Cumhur İttifakı, neredeyse bir yıldır üzerinde çalıştığı seçim maddesiyle ilgili teklifi nihayet parlamentoya getiriyor. Muhakkak ki yasa teklifi üzerinde epeyce ince bir çalışma yapılmış ve muhalefetin önünü kesebilmek için tuzak niteliği taşıyan hiç bir detay ihmal edilmemiş.

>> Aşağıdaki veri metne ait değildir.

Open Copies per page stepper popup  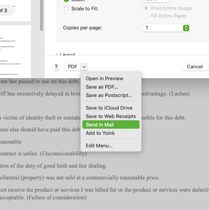point(186,28)
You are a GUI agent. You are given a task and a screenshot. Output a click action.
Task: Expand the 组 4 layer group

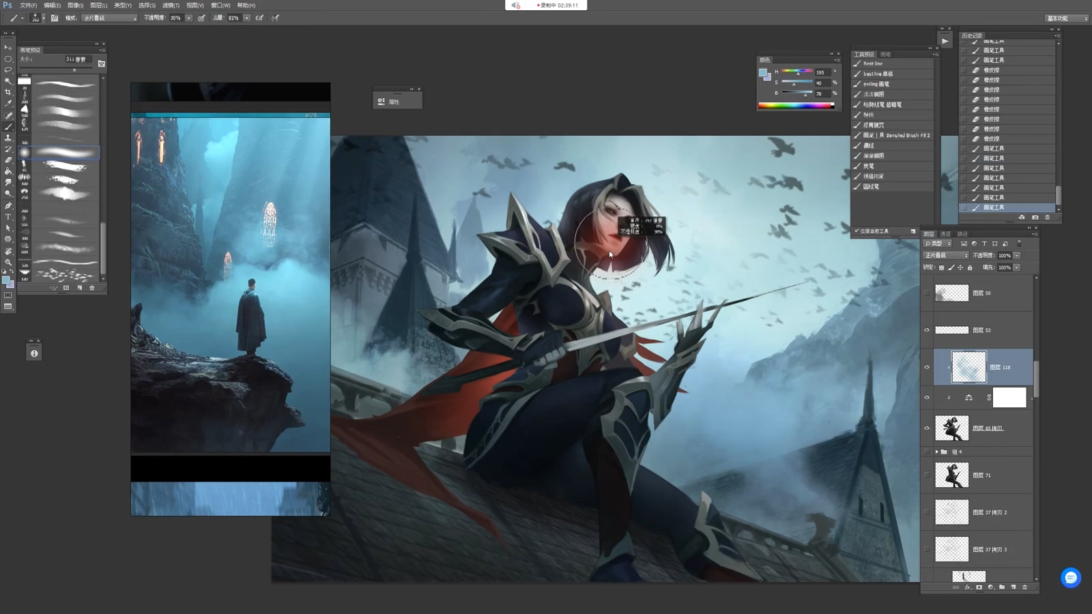point(936,452)

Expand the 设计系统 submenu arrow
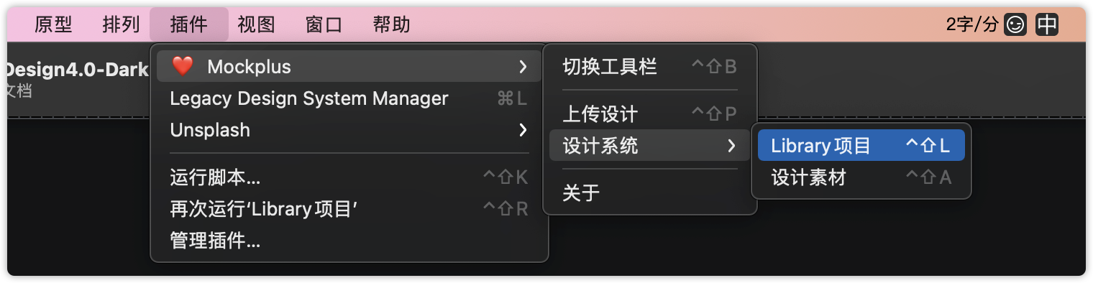coord(731,146)
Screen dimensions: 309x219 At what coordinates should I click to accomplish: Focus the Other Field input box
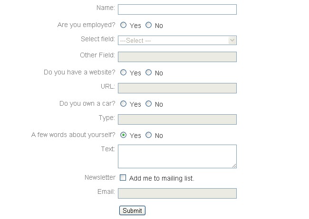tap(177, 57)
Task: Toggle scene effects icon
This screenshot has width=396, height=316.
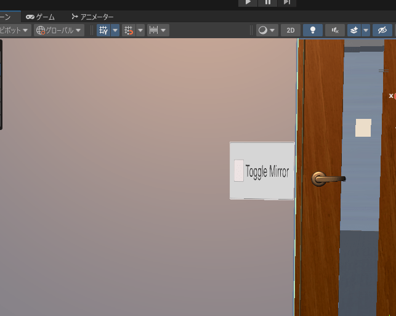Action: point(354,30)
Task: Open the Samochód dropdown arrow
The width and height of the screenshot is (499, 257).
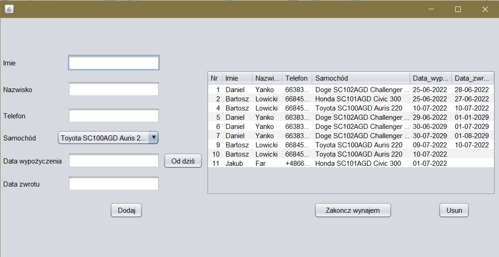Action: (154, 137)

O denli anlaşılıyor ki yasanın en somut gayesi DEVA ve Gelecek Partisi’nin önünü kesmek… örneğin seçim barajı yüzde 7’ye indirilerek bir sevimlilik yapılmış fakat çabucak gerisinden ittifakla barajı geçecek olan oy oranı düşük partilerin aldığı oylarını D’Hont sistemiyle direkt AK Parti’ye transfer etmek için fazlaca sofistike bir tuzak kurulmuş. özetlemek gerekirsesı Cumhur İttifakı, millet iradesini bay-pas ederek Millet İttifakı ortasındaki oy oranı az olan partilerin milletvekili çıkarmalarını neredeyse imkansız hale getirmiş.
Hazırlanan teklifte diğer ne tıp tuzaklar var çabucak hemen bilmiyoruz lakin, anlaşılan o ki seçim kaybetme telaşına kapılan iktidar gözünü karartmış. Bilhassa AK Parti tabanından oy alma ihtimali yüksek olan DEVA ve Gelecek Partisi için adeta adrese teslim bir yasa hazırlamış. Buradan anlaşılan şu; AK Parti sandıkta alamadığı oyları bu iki partinin oylarını art kapıdan dolaşarak kendi hanesine yazdıracak… Yani millet muhalefet partilerine oy verecek ancak, oylar iktidar partisine yazılacak.
Evet millet iradesini aşmak için kusursuz bir plan! Son derece ince bir “siyaset mühendisliği”nin eseri olan bu yasa 2018 seçimleri üzerinden simülasyon yapılarak hazırlanmış. Bu açıdan bakıldığında bu maddeyle her kaidede ‘kasa’ kazanıyor üzere gözüküyor.
Lakin bu hesapta bir yanlışlık var, bilindiği üzere 2018’de Cumhur İttifakı muhalefetin fazlaca önündeydi. halbuki bugün muhalefet, iktidar bloğunun epeyce önünde. Şayet iktidar iktisattaki berbat gidişata bir tahlil üretemezse, muhalefetin daha da yükselmesi kaçınılmazdır. İşte bu biçimde bu yasa kimin kederine deva olur onu yeterli düşünmek lazım…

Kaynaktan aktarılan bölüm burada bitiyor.